15 June 2023

In our last article we summarised the rules on e-writing in employment law. In this article we will look at judicial practice in regard with the above to examine how lenient the courts are with regard to certain documents.

The previous part of the article is available here: FROM PEN TO PENDRIVE - PART V: GENERAL RULES ON E-WRITING IN LABOUR LAW IN HUNGARY - Blog - Smartlegal

First of all, we would like to point out that, although in judicial practice we have repeatedly encountered a more permissive approach to e-signatures for certain documents, the legal literature still considers the classic paper-based procedure to be the safest.

In the following, we will look at the decisions taken on certain documents in relation to non-classical written documents.

1. Termination of the employment

After a badly done job, the employer informed the employee by text message that he could "receive his notice on Monday". At the meeting on Monday, as the court of first instance rightly pointed out, the text message sent earlier was not subject to the discussion. Later it became a question if the text message terminated the employment, in connection with which the Curia held that the SMS message could not be considered to be a legal declaration capable of producing legal effects.[1]

As in the above decision, labour law generally takes a stricter approach to dismissal.

The employer notified the employee of his/her extraordinary termination by MSN by scanning the written and signed termination letter and sending it in JPG format to the employee's MSN mailbox.

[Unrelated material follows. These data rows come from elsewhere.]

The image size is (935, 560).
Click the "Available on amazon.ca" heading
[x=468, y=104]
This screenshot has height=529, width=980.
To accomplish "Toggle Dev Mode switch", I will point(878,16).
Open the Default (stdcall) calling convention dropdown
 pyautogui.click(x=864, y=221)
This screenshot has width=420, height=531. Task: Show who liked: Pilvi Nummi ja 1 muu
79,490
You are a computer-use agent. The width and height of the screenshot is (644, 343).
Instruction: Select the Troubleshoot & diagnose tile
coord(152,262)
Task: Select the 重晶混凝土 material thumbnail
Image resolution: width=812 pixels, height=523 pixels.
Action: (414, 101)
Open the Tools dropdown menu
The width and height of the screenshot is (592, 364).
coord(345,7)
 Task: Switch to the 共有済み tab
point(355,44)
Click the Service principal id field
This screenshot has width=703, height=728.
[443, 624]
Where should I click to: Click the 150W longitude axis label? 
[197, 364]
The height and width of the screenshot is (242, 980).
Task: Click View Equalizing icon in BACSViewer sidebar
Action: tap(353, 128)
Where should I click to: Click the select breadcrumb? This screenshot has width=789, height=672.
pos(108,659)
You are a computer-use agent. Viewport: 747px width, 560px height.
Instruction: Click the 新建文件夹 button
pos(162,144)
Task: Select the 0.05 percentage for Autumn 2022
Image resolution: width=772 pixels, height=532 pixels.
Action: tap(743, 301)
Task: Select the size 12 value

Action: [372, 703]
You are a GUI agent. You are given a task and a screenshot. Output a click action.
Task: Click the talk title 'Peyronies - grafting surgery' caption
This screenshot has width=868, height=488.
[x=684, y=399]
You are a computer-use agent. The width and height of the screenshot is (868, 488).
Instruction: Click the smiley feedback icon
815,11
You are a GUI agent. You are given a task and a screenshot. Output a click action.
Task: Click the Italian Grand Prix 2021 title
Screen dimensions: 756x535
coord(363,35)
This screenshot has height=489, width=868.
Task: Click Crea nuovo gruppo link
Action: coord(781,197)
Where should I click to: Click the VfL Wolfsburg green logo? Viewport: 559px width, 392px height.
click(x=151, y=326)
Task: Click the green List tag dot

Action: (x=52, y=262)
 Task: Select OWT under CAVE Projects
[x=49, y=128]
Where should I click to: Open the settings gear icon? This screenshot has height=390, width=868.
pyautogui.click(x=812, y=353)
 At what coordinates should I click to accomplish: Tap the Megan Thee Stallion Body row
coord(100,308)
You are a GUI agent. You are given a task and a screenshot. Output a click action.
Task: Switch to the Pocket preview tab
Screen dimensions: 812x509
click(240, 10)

The employer then sent the employee a text message inviting him to use MSN. The employee logged on to the MSN program and, using the program as a communication interface, declared in writing to the employer that he had received the notice of termination sent in JPG format and that he was able to open and read it. The employer's extraordinary notice of termination was duly recorded in writing before being sent via MSN and was digitised by the employer's fax machine by scanning it. The employer therefore produced the original paper version of the document, which was digitised.[2]

Although in the above case the court was more permissive, in our view the analogy drawn in the judgment is only applicable in cases where a paper version is also produced.

2. Collective redundancies

In an e-mail reply to the employee's e-mail, the employer informed the employee that, as he was also affected by the collective redundancy, his employment would also be terminated. According to the Curia, the e-mail complied with the requirement of being in writing, was capable of reproducing the information unchanged, and identified the person making the declaration and the date on which the declaration was made.[3]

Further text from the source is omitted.